◆ Stated task ◆
Could you copy out the data below word for word, from its very first line up to and including the line with "Action: click(x=440, y=54)"?

◆ Data for processing ◆
===

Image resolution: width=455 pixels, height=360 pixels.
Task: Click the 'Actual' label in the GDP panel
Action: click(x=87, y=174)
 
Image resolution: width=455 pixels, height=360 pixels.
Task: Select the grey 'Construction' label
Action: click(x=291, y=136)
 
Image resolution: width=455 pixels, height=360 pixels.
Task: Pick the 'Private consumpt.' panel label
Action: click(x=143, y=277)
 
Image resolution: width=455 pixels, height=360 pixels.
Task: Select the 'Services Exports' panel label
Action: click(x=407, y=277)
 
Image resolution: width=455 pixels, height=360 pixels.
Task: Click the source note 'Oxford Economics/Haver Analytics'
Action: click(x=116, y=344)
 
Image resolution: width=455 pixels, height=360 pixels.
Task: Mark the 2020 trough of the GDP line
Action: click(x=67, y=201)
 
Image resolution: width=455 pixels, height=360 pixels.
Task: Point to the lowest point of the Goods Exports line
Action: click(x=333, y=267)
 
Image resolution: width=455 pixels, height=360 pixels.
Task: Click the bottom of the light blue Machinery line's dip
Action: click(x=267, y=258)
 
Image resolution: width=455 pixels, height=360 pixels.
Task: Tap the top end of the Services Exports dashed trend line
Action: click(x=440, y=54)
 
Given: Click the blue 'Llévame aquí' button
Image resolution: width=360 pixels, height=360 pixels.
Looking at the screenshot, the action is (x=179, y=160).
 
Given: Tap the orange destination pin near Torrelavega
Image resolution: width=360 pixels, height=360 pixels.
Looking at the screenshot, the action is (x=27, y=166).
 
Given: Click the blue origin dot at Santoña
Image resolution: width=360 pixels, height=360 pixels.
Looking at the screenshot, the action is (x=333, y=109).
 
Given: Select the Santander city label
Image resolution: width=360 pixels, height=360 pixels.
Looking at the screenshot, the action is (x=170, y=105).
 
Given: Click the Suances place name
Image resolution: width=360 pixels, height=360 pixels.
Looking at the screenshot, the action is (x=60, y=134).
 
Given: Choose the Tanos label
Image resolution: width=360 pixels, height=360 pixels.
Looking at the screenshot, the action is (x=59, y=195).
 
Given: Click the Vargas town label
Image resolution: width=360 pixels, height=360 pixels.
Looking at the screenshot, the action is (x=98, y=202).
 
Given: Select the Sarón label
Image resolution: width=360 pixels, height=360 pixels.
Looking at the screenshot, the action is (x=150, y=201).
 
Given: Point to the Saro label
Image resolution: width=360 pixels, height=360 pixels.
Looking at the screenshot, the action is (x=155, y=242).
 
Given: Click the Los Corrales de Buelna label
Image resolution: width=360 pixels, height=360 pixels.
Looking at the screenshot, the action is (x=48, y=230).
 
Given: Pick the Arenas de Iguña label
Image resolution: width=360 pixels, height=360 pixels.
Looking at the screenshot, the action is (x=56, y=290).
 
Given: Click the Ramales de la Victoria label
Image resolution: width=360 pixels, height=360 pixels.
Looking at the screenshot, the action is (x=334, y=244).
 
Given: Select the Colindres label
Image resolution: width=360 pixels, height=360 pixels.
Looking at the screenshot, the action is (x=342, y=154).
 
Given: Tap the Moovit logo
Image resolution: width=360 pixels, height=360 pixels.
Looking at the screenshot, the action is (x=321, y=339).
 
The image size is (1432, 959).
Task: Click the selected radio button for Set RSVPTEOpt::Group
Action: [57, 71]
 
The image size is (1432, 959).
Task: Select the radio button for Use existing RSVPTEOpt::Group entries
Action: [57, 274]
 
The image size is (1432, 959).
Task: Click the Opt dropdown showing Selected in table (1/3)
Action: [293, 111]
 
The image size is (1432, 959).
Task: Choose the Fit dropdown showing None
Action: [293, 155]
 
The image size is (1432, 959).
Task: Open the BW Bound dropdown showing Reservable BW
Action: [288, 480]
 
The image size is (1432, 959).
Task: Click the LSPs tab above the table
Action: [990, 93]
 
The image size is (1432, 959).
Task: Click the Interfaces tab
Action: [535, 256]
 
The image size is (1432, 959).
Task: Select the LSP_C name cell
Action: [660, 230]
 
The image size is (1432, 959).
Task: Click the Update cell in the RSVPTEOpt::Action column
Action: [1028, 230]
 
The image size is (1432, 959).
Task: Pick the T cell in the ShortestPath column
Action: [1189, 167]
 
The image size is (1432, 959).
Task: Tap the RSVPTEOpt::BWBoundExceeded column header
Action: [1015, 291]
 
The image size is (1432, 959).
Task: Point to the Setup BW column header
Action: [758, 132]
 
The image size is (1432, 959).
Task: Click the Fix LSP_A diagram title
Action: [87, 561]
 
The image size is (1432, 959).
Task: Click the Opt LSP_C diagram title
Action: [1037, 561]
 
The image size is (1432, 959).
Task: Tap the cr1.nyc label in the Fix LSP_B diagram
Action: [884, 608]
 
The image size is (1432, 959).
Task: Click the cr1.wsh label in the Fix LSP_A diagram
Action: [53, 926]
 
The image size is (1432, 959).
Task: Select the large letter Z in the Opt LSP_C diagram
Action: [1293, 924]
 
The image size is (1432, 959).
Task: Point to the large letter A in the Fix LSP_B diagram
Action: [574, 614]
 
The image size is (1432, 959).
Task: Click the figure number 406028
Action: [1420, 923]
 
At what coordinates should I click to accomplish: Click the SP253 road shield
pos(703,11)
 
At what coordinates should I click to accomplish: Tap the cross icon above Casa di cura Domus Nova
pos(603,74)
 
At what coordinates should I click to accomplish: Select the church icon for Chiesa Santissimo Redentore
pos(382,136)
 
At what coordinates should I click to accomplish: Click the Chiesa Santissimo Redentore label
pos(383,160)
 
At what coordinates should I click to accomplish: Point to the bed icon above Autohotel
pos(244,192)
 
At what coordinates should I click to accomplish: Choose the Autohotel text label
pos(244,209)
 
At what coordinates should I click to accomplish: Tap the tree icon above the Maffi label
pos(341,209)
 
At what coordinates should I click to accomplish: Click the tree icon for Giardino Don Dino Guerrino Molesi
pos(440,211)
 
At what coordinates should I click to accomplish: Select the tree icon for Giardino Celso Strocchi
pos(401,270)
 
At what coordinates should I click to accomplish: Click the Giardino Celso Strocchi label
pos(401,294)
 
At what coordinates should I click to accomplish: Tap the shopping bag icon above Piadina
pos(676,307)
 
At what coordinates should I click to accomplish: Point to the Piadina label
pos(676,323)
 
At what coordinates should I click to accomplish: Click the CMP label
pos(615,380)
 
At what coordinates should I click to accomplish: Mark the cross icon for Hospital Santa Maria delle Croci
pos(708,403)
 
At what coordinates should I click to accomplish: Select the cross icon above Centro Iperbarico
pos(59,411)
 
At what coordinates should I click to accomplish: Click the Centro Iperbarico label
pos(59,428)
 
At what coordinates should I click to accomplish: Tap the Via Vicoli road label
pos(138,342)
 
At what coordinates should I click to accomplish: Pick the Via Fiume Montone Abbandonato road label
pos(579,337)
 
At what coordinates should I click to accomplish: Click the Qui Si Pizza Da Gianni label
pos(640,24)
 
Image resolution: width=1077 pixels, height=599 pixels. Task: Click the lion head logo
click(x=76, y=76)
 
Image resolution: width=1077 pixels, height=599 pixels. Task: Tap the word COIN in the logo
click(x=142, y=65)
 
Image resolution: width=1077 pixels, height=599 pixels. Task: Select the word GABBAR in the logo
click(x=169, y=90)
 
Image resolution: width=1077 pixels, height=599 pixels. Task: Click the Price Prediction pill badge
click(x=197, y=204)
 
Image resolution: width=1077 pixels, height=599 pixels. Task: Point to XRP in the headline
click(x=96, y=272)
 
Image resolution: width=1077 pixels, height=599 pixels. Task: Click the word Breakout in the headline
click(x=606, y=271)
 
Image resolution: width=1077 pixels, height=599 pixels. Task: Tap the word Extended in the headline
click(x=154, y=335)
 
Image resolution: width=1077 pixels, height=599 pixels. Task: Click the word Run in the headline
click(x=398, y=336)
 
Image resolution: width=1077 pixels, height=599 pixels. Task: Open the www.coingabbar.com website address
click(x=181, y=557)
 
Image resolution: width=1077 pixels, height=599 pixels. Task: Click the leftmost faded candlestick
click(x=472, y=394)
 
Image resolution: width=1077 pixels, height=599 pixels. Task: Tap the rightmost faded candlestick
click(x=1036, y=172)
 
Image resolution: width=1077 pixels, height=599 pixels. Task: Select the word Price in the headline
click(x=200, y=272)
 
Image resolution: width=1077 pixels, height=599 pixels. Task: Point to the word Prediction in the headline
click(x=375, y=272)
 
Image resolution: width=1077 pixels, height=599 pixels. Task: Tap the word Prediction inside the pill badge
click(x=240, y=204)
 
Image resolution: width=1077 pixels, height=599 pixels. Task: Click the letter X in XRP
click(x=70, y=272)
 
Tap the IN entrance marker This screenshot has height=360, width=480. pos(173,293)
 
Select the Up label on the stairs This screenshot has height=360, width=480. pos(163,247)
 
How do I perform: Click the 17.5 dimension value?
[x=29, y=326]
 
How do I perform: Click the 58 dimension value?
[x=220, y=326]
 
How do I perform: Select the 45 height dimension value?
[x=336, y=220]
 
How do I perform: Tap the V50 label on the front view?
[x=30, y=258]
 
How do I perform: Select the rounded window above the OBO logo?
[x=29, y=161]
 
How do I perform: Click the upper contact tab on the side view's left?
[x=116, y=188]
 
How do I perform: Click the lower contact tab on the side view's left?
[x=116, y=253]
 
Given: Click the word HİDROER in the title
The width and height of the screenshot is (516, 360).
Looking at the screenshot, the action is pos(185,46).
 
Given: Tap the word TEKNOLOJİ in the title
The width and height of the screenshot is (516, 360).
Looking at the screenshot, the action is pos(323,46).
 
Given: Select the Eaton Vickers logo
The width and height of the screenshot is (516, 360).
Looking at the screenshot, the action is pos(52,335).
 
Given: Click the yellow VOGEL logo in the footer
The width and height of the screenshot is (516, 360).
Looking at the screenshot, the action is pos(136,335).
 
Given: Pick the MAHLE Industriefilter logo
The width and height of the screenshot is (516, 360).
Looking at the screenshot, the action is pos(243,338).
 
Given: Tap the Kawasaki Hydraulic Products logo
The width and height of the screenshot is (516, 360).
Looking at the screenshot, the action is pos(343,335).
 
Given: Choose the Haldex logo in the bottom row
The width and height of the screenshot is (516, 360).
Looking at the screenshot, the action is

===

◆ Answer to this problem ◆
Image resolution: width=455 pixels, height=360 pixels.
Task: Click the 'Actual' label in the GDP panel
Action: click(x=87, y=174)
 
Image resolution: width=455 pixels, height=360 pixels.
Task: Select the grey 'Construction' label
Action: click(x=291, y=136)
 
Image resolution: width=455 pixels, height=360 pixels.
Task: Pick the 'Private consumpt.' panel label
Action: click(x=143, y=277)
 
Image resolution: width=455 pixels, height=360 pixels.
Task: Select the 'Services Exports' panel label
Action: click(x=407, y=277)
 
Image resolution: width=455 pixels, height=360 pixels.
Task: Click the source note 'Oxford Economics/Haver Analytics'
Action: click(x=116, y=344)
 
Image resolution: width=455 pixels, height=360 pixels.
Task: Mark the 2020 trough of the GDP line
Action: click(x=67, y=201)
 
Image resolution: width=455 pixels, height=360 pixels.
Task: Point to the lowest point of the Goods Exports line
Action: click(x=333, y=267)
 
Image resolution: width=455 pixels, height=360 pixels.
Task: Click the bottom of the light blue Machinery line's dip
Action: click(x=267, y=258)
 
Image resolution: width=455 pixels, height=360 pixels.
Task: Tap the top end of the Services Exports dashed trend line
Action: click(x=440, y=54)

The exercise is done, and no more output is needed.